*WHAT IS NEEDED*
Copy the entries that follow, exactly and completely.
======== WORKING DATA ========
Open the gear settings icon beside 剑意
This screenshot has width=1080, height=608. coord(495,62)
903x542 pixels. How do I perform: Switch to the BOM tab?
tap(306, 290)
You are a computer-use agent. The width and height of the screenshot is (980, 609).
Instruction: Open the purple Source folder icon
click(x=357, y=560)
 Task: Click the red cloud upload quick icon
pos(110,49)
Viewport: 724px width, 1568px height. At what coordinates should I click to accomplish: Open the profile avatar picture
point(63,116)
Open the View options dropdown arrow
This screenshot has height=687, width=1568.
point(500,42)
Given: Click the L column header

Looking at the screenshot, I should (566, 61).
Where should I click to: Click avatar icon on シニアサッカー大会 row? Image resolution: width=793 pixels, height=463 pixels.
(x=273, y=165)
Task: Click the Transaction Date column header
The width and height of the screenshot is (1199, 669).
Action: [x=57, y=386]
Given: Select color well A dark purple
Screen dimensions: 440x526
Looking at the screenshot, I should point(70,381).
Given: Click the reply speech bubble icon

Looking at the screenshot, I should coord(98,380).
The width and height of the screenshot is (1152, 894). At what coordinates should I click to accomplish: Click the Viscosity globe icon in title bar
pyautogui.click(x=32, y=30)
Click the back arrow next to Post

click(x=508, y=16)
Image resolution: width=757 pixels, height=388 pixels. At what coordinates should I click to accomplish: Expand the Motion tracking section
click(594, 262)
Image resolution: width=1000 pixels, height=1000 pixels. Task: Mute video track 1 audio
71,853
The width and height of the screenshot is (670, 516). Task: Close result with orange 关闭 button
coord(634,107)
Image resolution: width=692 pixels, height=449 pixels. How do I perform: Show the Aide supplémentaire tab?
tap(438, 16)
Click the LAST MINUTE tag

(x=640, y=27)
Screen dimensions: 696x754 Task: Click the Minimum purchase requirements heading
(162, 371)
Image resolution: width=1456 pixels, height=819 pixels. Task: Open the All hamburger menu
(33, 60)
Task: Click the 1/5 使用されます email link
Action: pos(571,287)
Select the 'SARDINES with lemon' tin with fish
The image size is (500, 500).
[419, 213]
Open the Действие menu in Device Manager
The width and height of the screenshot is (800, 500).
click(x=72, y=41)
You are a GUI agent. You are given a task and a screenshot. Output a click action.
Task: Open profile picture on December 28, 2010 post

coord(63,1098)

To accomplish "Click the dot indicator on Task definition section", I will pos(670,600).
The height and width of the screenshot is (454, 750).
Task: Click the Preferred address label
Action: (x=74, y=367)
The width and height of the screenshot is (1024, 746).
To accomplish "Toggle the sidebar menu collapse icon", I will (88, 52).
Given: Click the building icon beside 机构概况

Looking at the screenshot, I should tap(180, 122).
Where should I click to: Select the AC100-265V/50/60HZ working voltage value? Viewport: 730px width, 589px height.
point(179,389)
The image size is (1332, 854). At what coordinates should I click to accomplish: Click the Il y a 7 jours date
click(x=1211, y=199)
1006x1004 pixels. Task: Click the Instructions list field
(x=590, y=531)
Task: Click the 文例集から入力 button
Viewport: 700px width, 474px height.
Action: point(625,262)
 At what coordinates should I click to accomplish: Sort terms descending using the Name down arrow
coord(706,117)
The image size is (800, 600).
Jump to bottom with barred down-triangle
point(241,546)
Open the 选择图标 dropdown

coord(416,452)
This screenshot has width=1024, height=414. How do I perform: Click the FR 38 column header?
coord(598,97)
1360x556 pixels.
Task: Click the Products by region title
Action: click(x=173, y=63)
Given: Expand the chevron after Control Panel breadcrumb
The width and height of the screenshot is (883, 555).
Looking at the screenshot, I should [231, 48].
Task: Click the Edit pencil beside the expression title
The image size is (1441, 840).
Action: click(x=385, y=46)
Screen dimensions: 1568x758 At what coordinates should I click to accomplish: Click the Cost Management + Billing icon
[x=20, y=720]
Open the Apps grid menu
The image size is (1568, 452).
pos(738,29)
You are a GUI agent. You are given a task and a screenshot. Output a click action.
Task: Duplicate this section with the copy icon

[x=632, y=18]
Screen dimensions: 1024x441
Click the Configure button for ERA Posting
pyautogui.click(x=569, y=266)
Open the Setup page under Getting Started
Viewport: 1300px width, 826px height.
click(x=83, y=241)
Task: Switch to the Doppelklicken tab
========
*ANSWER SECTION*
Open the gear settings icon beside 剑意
This screenshot has width=1080, height=608. coord(495,62)
903x542 pixels. How do I perform: Switch to the BOM tab?
tap(306, 290)
You are a computer-use agent. The width and height of the screenshot is (980, 609).
Instruction: Open the purple Source folder icon
click(x=357, y=560)
 Task: Click the red cloud upload quick icon
pos(110,49)
Viewport: 724px width, 1568px height. At what coordinates should I click to accomplish: Open the profile avatar picture
point(63,116)
Open the View options dropdown arrow
This screenshot has height=687, width=1568.
point(500,42)
Given: Click the L column header

Looking at the screenshot, I should (566, 61).
Where should I click to: Click avatar icon on シニアサッカー大会 row? Image resolution: width=793 pixels, height=463 pixels.
(x=273, y=165)
Task: Click the Transaction Date column header
The width and height of the screenshot is (1199, 669).
Action: [x=57, y=386]
Given: Select color well A dark purple
Screen dimensions: 440x526
Looking at the screenshot, I should point(70,381).
Given: Click the reply speech bubble icon

Looking at the screenshot, I should coord(98,380).
The width and height of the screenshot is (1152, 894). At what coordinates should I click to accomplish: Click the Viscosity globe icon in title bar
pyautogui.click(x=32, y=30)
Click the back arrow next to Post

click(x=508, y=16)
Image resolution: width=757 pixels, height=388 pixels. At what coordinates should I click to accomplish: Expand the Motion tracking section
click(594, 262)
Image resolution: width=1000 pixels, height=1000 pixels. Task: Mute video track 1 audio
71,853
The width and height of the screenshot is (670, 516). Task: Close result with orange 关闭 button
coord(634,107)
Image resolution: width=692 pixels, height=449 pixels. How do I perform: Show the Aide supplémentaire tab?
tap(438, 16)
Click the LAST MINUTE tag

(x=640, y=27)
Screen dimensions: 696x754 Task: Click the Minimum purchase requirements heading
(162, 371)
Image resolution: width=1456 pixels, height=819 pixels. Task: Open the All hamburger menu
(33, 60)
Task: Click the 1/5 使用されます email link
Action: pos(571,287)
Select the 'SARDINES with lemon' tin with fish
The image size is (500, 500).
[419, 213]
Open the Действие menu in Device Manager
The width and height of the screenshot is (800, 500).
click(x=72, y=41)
You are a GUI agent. You are given a task and a screenshot. Output a click action.
Task: Open profile picture on December 28, 2010 post

coord(63,1098)

To accomplish "Click the dot indicator on Task definition section", I will pos(670,600).
The height and width of the screenshot is (454, 750).
Task: Click the Preferred address label
Action: (x=74, y=367)
The width and height of the screenshot is (1024, 746).
To accomplish "Toggle the sidebar menu collapse icon", I will (88, 52).
Given: Click the building icon beside 机构概况

Looking at the screenshot, I should tap(180, 122).
Where should I click to: Select the AC100-265V/50/60HZ working voltage value? Viewport: 730px width, 589px height.
point(179,389)
The image size is (1332, 854). At what coordinates should I click to accomplish: Click the Il y a 7 jours date
click(x=1211, y=199)
1006x1004 pixels. Task: Click the Instructions list field
(x=590, y=531)
Task: Click the 文例集から入力 button
Viewport: 700px width, 474px height.
Action: point(625,262)
 At what coordinates should I click to accomplish: Sort terms descending using the Name down arrow
coord(706,117)
The image size is (800, 600).
Jump to bottom with barred down-triangle
point(241,546)
Open the 选择图标 dropdown

coord(416,452)
This screenshot has width=1024, height=414. How do I perform: Click the FR 38 column header?
coord(598,97)
1360x556 pixels.
Task: Click the Products by region title
Action: click(x=173, y=63)
Given: Expand the chevron after Control Panel breadcrumb
The width and height of the screenshot is (883, 555).
Looking at the screenshot, I should [231, 48].
Task: Click the Edit pencil beside the expression title
The image size is (1441, 840).
Action: click(x=385, y=46)
Screen dimensions: 1568x758 At what coordinates should I click to accomplish: Click the Cost Management + Billing icon
[x=20, y=720]
Open the Apps grid menu
The image size is (1568, 452).
pos(738,29)
You are a GUI agent. You are given a task and a screenshot. Output a click action.
Task: Duplicate this section with the copy icon

[x=632, y=18]
Screen dimensions: 1024x441
Click the Configure button for ERA Posting
pyautogui.click(x=569, y=266)
Open the Setup page under Getting Started
Viewport: 1300px width, 826px height.
click(x=83, y=241)
Task: Switch to the Doppelklicken tab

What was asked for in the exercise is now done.